§ **WHAT THIS TASK INVOLVES**:
Find the line that contains "Where should I click to: Click". Repeat that line and all lines following it, exactly, through the end of the listing below.

---------- DATA FOR PROCESSING

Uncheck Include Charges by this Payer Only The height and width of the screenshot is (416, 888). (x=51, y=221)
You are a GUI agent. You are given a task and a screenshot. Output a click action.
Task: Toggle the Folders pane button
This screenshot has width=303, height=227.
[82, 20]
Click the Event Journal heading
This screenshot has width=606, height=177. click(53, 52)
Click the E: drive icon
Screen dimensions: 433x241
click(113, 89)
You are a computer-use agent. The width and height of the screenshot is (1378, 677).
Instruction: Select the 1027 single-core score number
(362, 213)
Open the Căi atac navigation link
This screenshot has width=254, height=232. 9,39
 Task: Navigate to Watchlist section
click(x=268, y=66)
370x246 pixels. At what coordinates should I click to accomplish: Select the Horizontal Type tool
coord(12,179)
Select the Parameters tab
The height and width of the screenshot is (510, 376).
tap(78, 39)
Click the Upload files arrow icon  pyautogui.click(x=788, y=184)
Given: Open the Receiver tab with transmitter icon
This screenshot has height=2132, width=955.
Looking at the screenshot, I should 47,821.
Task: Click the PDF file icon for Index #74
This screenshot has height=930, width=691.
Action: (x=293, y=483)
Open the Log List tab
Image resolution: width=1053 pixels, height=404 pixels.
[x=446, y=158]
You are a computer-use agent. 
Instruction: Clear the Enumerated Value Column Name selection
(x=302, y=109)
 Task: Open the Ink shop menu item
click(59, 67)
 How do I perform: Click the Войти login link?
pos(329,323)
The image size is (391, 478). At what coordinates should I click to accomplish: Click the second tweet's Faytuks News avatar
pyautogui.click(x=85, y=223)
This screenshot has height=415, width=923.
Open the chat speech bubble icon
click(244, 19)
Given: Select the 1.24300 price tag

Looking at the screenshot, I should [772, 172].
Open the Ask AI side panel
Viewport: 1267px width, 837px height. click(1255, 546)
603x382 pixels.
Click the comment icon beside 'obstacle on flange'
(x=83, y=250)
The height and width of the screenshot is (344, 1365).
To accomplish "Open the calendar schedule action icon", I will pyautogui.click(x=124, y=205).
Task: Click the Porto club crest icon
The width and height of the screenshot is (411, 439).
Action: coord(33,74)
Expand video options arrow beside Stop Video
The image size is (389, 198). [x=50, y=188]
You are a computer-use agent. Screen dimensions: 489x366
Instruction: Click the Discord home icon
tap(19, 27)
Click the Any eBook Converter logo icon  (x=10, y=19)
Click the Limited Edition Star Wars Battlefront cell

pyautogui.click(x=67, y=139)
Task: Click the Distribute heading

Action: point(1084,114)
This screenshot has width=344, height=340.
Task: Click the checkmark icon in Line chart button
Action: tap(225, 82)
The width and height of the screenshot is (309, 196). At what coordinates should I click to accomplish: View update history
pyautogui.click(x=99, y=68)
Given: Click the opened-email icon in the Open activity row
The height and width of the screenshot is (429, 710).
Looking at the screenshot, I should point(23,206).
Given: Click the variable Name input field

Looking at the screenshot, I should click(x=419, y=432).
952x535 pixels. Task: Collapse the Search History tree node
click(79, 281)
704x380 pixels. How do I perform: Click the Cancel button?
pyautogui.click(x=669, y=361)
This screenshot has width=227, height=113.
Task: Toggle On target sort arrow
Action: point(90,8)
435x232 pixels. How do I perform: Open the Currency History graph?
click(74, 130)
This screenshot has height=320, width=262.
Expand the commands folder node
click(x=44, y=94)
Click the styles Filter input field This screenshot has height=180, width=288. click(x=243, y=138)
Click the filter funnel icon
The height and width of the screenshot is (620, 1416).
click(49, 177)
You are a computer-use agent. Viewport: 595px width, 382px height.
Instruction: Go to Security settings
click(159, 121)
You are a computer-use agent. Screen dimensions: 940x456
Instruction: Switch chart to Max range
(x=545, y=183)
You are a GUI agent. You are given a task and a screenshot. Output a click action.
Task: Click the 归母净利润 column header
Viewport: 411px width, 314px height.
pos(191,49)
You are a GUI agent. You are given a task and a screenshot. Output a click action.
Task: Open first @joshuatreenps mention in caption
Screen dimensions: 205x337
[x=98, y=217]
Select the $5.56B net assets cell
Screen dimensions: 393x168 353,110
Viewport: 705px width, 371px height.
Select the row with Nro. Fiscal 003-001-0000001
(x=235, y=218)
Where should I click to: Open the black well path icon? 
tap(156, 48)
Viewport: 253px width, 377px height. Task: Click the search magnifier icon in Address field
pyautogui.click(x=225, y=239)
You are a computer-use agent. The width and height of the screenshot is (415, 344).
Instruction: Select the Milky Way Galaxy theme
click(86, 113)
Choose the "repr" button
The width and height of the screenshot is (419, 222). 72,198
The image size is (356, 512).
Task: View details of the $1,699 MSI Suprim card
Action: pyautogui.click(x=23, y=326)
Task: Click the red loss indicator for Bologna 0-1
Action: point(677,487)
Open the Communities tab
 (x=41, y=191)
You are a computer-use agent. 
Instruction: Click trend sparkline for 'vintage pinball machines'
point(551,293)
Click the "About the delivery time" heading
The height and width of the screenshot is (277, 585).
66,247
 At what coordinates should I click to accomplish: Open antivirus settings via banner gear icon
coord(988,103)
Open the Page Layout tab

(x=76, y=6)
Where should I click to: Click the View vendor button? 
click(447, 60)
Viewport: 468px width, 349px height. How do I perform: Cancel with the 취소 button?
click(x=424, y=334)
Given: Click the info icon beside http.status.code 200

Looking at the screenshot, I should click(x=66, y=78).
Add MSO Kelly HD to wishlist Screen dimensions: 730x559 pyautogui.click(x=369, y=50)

--------------------

§ **EXERCISE OUTPUT**:
Where should I click to: Click the View vendor button? 
click(447, 60)
Viewport: 468px width, 349px height. How do I perform: Cancel with the 취소 button?
click(x=424, y=334)
Given: Click the info icon beside http.status.code 200

Looking at the screenshot, I should click(x=66, y=78).
Add MSO Kelly HD to wishlist Screen dimensions: 730x559 pyautogui.click(x=369, y=50)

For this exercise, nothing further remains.